Here’s what’s in the dueling tax cut plans from Whitmer and Republicans
A Michigan Senate committee is expected to vote on one tax cut proposal Wednesday afternoon, just hours before Gov. Gretchen Whitmer calls for separate tax cuts in her State of the State address this evening.
That comes after state fiscal experts earlier this month reported “astounding” revenue growth as Michigan recovers economically from the COVID-19 pandemic.
The GOP-led Senate Finance Committee has a hearing at 12:30 p.m. Wednesday on legislation that would provide about $2.3 billion of tax cuts by slashing the corporate income tax rate from 6% to 3.9%, the individual income tax rate from 4.25% to 3.9%, and would provide a $500 per-child tax credit.
Whitmer is expected to call for gradually ending the state’s pension tax and restoring the state’s Earned Income Tax Credit (EITC) to 20% of the federal credit after former Gov. Rick Snyder signed a law lowering the credit to 6% to help pay for his 2011 business tax cut.
“So the most equitable way that we can give people in Michigan tax relief is undoing the burden that was placed on our retirees and on our working poor back in 2011. It’s something that I opposed then, I still think that it is unfair in the most literal sense of the word,” Whitmer told the Advance in a Tuesday interview.
Whitmer had previously called for similar actions in her first budget, though at the time she also called for replacement revenue that is not expected to be part of her new plan as the state experiences a budget surplus.
The Michigan League for Public Policy (MLPP) has long supported increasing the EITC, which helps lower-income families.
“The Michigan EITC has been a longstanding priority for the League. We supported the state EITC’s creation in 2006, we worked to save the state credit in 2011, and we have been fighting ever since to restore and expand the Michigan EITC from the drastic cut in 2011,” said Monique Stanton, MLPP president and CEO. “The Michigan EITC is a win-win investment that resonates in all counties and political districts, benefits rural and urban residents, and supports families while getting spent at our small businesses and in our local communities.”
Senate Bill 768, sponsored by Sen. Aric Nesbitt (R-Lawton), which is being considered by the Senate committee Wednesday, would have to pass the full Senate, House of Representatives, and be signed by Whitmer before taking effect. The bill only has GOP sponsors.
In December, Whitmer signed bipartisan legislation for $1.5 billion in new business incentives. On Tuesday, General Motors announced it will be making an investment up to $7 billion in electric vehicle manufacturing in Michigan.

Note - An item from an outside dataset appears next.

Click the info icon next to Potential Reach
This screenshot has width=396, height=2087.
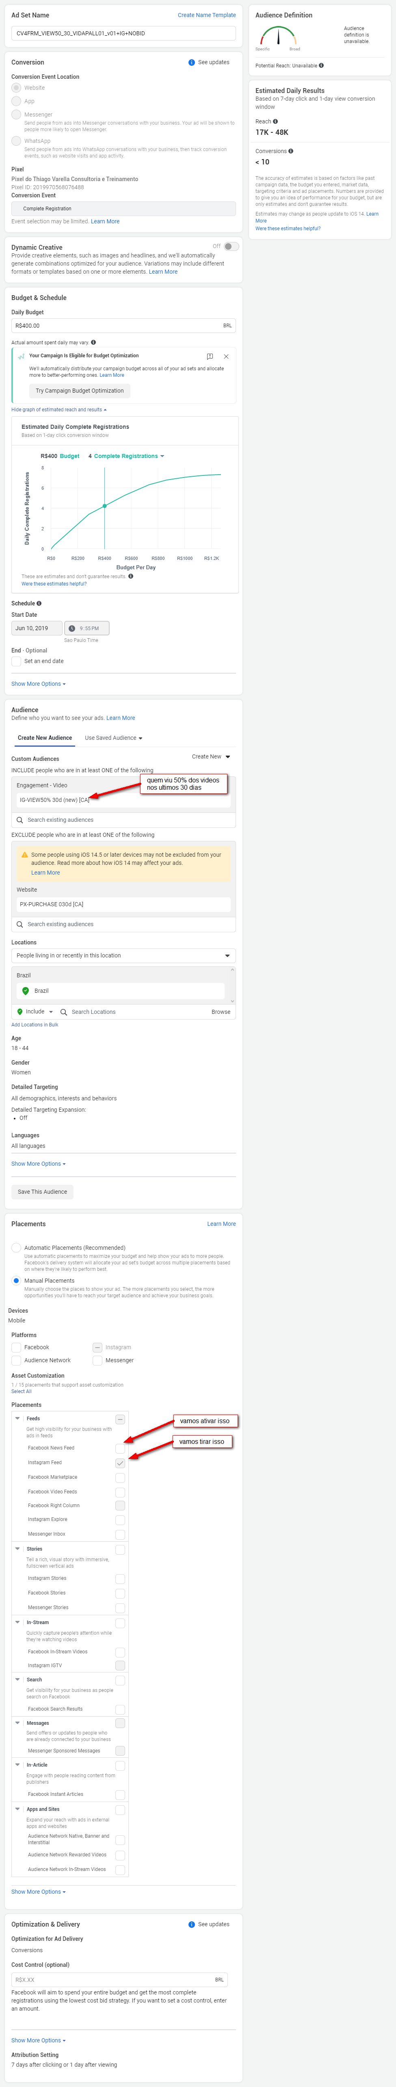pos(321,66)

When the Advance asked Whitmer Tuesday if she would sign an income tax or corporate income tax cut, she said, “Well, when Republicans shifted taxes under retirees and the working poor, it had a massive impact on people who are playing by the rules, showing up every day and doing the right thing. “And so that is the best way to give people tax relief that increases the quality of life for people in our state, and ability to participate in our economy. So those are going to be the driving assessment I’ll make on any proposal.”
Michigan House Appropriations Committee Chair Thomas Albert (R-Lowell) said in a statement last week that he was open to working with others to find consensus on what type of tax relief should be considered.

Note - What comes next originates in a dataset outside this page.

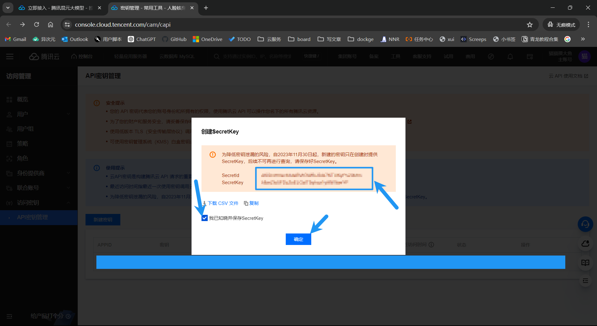Screen dimensions: 597x326
Task: Select API密钥管理 in the sidebar
Action: [32, 217]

“Michigan taxpayers fund state government through their hard work and sacrifice,” Albert said. “Runaway inflation brings more tax revenue to state government at the expense of hard-working taxpayers, hurting their family budgets. With state tax revenue projections well ahead of previous expectations, it is time we talk about tax relief rather than increasing ongoing government spending. I am hopeful the Legislature and governor can work together and figure out a way for Michiganders to keep some of that money – some form of tax relief will be a House priority in upcoming budget plans.”
Albert also said that separate negotiations over how to spend billions of dollars in federal revenue are ongoing.
Previously, Albert has noted that those funds will not be a recurring portion of the state’s revenue going forward.
“Revenue projections continue to exceed previous expectations, but it does not eliminate the need to be cautious and smart about how the state invests taxpayer money,” Albert said. “Our approach moving forward is simple. We will take advantage of existing one-time resources already available to make targeted investments that will benefit our state for years to come. But we will not create ongoing costs that could be difficult to sustain within Michigan’s year-to-year state budget.”
Christopher Harkins, Whitmer’s budget director, shared a similar sentiment with reporters following the January Consensus Revenue Estimating Conference, saying that the state should focus on “one-time investments that keep our budget in balance for the long term.”